What does it mean to delve into the intricate world of molecular phenomena? How does adhesion therapy play a crucial role in the field of glycobiochemistry? And what are the key principles guiding her leadership at the National Centre for Biomolecular Research? We sat down with Michaela Wimmerová, Director of the Centre, to uncover these insights and more.

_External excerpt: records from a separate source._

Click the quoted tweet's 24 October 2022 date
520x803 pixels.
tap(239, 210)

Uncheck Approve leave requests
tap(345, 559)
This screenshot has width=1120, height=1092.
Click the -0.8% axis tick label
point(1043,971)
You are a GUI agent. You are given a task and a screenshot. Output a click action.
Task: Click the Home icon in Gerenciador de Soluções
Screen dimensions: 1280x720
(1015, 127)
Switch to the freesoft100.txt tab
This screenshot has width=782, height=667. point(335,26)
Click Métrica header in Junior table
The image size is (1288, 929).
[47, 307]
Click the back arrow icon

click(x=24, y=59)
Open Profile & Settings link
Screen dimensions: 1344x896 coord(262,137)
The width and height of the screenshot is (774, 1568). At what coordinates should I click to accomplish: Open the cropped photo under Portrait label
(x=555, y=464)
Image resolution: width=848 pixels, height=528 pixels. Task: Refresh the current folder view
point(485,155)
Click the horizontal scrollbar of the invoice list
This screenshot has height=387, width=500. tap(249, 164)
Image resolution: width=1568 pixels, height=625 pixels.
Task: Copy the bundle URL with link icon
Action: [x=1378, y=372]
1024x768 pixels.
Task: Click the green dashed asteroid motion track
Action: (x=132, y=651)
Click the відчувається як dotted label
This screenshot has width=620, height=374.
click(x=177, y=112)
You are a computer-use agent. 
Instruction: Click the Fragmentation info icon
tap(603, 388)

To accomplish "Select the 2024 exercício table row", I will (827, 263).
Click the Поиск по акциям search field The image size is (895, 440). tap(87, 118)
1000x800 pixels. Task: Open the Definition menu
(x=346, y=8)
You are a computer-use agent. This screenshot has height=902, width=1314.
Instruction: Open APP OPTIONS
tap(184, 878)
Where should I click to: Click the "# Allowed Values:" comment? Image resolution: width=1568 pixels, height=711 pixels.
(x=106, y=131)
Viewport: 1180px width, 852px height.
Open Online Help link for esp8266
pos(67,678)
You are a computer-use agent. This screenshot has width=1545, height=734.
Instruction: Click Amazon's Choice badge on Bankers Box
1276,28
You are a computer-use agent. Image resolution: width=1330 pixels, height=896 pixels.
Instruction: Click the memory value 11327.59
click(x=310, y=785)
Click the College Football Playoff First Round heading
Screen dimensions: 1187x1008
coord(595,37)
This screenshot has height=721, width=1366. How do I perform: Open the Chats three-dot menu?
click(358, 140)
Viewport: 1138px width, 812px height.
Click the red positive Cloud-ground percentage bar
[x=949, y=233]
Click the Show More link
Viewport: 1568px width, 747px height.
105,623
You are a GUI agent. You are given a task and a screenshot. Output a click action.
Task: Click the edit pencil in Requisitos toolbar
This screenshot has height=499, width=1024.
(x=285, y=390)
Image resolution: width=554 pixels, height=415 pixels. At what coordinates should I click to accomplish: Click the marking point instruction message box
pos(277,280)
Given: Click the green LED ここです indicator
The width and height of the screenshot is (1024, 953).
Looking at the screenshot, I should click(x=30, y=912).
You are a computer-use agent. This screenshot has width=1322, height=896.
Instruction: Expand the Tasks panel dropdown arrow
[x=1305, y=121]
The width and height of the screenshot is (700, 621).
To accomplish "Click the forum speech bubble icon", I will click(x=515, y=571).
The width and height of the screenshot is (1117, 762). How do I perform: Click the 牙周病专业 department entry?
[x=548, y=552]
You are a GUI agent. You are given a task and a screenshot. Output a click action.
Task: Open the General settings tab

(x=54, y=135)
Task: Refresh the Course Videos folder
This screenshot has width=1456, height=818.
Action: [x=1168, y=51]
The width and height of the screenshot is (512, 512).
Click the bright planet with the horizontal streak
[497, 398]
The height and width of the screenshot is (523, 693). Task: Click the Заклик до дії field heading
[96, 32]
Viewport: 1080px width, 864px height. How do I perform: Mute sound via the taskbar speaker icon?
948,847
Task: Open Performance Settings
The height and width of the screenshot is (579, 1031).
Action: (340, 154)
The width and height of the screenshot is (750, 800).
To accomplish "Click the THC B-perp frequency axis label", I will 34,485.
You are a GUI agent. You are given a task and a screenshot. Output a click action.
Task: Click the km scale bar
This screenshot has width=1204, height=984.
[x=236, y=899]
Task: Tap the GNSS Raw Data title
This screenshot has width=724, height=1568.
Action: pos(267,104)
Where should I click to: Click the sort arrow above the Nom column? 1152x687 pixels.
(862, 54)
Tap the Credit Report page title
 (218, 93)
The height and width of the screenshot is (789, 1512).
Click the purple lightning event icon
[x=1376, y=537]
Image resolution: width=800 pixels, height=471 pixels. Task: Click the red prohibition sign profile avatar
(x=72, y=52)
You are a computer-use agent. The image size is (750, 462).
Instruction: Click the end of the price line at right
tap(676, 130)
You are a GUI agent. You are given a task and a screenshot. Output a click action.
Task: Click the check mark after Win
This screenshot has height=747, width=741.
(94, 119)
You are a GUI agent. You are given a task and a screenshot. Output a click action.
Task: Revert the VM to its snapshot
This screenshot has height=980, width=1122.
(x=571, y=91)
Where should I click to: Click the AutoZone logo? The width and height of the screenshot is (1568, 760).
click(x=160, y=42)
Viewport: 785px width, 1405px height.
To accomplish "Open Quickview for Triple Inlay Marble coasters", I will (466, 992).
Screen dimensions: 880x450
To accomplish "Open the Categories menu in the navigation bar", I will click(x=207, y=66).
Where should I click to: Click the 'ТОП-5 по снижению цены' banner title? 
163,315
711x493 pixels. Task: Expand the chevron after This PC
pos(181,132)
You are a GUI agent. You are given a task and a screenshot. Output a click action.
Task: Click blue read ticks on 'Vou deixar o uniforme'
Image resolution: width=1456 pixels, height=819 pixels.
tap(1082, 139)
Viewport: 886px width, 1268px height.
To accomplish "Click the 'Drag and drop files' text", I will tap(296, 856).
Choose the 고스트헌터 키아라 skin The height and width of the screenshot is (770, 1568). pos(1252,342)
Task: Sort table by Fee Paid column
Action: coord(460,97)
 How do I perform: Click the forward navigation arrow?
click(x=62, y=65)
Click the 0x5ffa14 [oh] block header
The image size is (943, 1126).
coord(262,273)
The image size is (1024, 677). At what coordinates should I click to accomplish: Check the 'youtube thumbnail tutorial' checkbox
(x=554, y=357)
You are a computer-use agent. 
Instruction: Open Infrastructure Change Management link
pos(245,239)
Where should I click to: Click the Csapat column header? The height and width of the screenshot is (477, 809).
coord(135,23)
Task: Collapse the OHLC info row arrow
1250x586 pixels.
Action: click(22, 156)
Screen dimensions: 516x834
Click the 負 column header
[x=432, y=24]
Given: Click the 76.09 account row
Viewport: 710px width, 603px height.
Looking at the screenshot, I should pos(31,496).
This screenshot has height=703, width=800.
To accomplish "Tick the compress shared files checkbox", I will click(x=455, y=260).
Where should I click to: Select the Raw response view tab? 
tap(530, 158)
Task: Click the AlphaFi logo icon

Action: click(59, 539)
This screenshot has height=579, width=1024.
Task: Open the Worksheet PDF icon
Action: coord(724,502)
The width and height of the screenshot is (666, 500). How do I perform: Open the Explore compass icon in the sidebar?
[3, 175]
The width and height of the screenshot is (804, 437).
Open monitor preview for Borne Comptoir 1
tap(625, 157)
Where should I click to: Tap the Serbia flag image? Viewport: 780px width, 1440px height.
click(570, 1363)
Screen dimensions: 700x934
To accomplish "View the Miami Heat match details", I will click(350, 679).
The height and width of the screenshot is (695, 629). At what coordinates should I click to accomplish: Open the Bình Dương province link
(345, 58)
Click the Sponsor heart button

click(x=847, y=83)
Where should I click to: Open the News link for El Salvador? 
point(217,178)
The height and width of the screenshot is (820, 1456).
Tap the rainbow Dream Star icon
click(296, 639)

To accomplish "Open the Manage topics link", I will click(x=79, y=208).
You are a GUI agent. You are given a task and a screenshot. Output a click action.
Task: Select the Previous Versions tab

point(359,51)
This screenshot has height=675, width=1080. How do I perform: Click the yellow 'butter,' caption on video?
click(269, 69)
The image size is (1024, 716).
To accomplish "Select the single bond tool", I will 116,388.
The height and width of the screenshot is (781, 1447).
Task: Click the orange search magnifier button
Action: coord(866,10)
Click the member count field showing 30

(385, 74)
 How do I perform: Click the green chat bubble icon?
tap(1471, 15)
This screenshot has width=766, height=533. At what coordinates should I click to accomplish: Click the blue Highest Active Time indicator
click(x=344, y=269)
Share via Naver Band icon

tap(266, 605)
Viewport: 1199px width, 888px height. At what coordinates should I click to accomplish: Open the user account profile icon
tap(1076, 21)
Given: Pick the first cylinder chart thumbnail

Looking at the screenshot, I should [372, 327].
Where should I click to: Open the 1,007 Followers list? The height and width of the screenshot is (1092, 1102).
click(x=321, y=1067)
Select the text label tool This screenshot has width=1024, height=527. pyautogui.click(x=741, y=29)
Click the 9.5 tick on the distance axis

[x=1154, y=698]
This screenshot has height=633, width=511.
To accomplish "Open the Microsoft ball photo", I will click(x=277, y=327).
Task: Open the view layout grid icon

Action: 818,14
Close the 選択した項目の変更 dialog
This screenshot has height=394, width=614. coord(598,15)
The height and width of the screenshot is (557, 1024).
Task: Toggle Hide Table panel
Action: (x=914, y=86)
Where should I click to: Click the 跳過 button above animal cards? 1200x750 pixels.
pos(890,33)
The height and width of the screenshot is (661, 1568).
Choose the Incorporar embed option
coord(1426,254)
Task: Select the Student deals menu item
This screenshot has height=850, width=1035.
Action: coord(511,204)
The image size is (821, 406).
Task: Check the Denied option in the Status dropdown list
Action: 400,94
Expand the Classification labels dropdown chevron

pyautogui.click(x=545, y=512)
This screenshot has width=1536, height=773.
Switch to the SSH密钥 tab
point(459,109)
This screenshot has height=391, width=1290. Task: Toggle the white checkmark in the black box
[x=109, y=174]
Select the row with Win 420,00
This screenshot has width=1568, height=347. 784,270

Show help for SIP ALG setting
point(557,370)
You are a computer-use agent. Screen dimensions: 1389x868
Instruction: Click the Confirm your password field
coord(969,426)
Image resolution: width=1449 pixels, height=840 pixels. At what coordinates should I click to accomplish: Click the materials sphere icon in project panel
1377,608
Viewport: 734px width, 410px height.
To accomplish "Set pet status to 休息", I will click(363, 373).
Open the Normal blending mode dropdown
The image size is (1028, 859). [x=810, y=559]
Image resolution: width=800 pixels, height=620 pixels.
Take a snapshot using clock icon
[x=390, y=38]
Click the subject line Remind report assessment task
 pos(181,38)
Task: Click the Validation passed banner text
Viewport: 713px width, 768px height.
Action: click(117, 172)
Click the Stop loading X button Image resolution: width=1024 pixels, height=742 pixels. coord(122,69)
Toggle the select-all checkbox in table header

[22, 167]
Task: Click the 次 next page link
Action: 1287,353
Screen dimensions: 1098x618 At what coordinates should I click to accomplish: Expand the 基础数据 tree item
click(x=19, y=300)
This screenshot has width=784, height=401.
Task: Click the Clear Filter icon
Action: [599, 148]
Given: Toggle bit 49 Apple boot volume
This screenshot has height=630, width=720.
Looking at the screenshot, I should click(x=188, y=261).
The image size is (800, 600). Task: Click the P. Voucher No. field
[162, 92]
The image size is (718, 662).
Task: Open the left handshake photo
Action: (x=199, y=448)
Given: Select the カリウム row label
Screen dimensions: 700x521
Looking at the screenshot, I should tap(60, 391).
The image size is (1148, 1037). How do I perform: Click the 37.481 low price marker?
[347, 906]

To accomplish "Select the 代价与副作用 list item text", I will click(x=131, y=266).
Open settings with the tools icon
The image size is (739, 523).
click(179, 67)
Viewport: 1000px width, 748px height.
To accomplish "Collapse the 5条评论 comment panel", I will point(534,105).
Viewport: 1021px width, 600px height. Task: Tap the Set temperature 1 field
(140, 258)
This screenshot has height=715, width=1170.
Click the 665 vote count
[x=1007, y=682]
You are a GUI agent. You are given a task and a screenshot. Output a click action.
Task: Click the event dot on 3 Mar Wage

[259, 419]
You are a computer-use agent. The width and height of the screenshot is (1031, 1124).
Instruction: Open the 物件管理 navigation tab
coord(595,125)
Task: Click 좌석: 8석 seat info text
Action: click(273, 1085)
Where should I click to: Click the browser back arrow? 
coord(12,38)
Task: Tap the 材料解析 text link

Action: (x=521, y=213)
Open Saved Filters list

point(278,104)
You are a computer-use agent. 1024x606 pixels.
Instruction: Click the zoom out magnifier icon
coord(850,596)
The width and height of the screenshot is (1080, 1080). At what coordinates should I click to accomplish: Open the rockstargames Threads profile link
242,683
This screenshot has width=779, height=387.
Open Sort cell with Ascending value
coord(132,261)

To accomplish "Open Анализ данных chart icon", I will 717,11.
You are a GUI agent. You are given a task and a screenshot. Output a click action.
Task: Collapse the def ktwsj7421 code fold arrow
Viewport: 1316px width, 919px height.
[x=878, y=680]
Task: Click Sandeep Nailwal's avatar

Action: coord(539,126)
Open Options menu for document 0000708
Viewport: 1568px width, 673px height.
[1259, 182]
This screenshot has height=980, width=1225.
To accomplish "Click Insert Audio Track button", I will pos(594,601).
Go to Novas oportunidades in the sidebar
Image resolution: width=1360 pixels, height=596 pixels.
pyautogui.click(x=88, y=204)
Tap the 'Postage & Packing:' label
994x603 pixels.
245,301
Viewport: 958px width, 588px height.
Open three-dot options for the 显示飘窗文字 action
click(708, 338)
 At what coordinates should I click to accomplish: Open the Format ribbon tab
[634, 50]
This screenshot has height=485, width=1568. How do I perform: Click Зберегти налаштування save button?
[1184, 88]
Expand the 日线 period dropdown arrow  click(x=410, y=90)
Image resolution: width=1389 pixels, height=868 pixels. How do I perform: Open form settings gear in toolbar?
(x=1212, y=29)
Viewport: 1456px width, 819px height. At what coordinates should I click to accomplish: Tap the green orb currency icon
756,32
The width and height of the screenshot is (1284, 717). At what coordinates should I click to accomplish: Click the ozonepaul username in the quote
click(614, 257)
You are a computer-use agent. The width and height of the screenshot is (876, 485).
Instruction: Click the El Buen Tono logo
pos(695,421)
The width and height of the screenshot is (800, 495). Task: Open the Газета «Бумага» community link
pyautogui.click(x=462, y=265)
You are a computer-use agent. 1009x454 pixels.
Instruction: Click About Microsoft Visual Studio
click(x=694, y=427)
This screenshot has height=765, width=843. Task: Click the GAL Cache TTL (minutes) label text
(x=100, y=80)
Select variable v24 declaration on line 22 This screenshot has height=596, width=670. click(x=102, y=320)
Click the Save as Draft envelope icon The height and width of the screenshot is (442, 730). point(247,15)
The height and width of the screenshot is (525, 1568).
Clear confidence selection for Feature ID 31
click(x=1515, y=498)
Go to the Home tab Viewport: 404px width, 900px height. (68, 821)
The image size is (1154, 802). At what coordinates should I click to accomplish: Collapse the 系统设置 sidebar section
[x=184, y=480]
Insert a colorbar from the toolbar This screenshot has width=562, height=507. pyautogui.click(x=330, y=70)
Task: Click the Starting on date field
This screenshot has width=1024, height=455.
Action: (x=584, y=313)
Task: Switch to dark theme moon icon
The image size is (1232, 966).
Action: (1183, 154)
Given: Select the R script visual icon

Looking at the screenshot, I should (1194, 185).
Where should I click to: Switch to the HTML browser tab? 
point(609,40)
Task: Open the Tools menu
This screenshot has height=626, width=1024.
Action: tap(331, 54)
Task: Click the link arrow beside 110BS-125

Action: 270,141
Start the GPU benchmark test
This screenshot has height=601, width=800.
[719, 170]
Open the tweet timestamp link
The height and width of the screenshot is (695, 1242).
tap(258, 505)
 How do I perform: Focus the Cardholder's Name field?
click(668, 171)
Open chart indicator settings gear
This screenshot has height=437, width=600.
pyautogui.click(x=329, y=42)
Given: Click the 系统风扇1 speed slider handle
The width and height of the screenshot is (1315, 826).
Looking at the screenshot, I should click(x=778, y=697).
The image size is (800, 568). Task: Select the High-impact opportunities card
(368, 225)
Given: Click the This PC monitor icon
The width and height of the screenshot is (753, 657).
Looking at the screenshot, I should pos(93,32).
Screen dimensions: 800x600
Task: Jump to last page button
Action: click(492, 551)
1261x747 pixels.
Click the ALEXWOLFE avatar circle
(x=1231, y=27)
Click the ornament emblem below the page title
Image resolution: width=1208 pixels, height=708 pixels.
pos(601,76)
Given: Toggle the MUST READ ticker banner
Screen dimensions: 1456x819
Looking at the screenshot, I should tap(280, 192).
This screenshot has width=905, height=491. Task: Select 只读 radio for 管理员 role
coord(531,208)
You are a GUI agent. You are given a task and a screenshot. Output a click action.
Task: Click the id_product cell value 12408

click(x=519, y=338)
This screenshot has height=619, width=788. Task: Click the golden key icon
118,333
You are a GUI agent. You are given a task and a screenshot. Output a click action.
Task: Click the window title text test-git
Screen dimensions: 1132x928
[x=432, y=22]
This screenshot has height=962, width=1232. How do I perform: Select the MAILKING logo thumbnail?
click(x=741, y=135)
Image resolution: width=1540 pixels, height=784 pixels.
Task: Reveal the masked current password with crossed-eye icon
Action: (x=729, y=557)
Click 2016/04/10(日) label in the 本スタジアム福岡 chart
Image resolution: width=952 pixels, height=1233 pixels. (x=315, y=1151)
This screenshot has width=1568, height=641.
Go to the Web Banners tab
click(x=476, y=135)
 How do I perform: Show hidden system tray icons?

Michaela’s scientific work initially focused on plant and microbial enzymes, along with biosensors and their clinical and industrial applications. A foreign stay at the CERMAV Institute of the French National Centre for Scientific Research (CNRS) in 2001/2002 redirected her interests toward the field of Glycobiochemistry, which was not well known in the Czech Republic. Since then, her research work has focused on structure-function studies of proteins involved in the synthesis of unusual carbohydrate structures (glycosyltransferases) and their specific recognition (lectins). The first group is represented for example by enzymes of the pathogenic bacterium Mycobacterium tuberculosis, which are involved in the synthesis of the mycobacterial cell wall. As human’s are not equipped to cleave the structures of the wall, intact bacteria can resist the natural intervention of human defence mechanisms. The second group of proteins is primarily represented by lectins, which can be involved in the primary recognition of host cells by pathogens, their adhesion, and/or stabilization of the biofilm, which allow the bacteria to resist elimination and interference from outside. A distinctive feature of the Glycobiochemistry group’s scientific work is the wide range of methodologies used in the study of target systems.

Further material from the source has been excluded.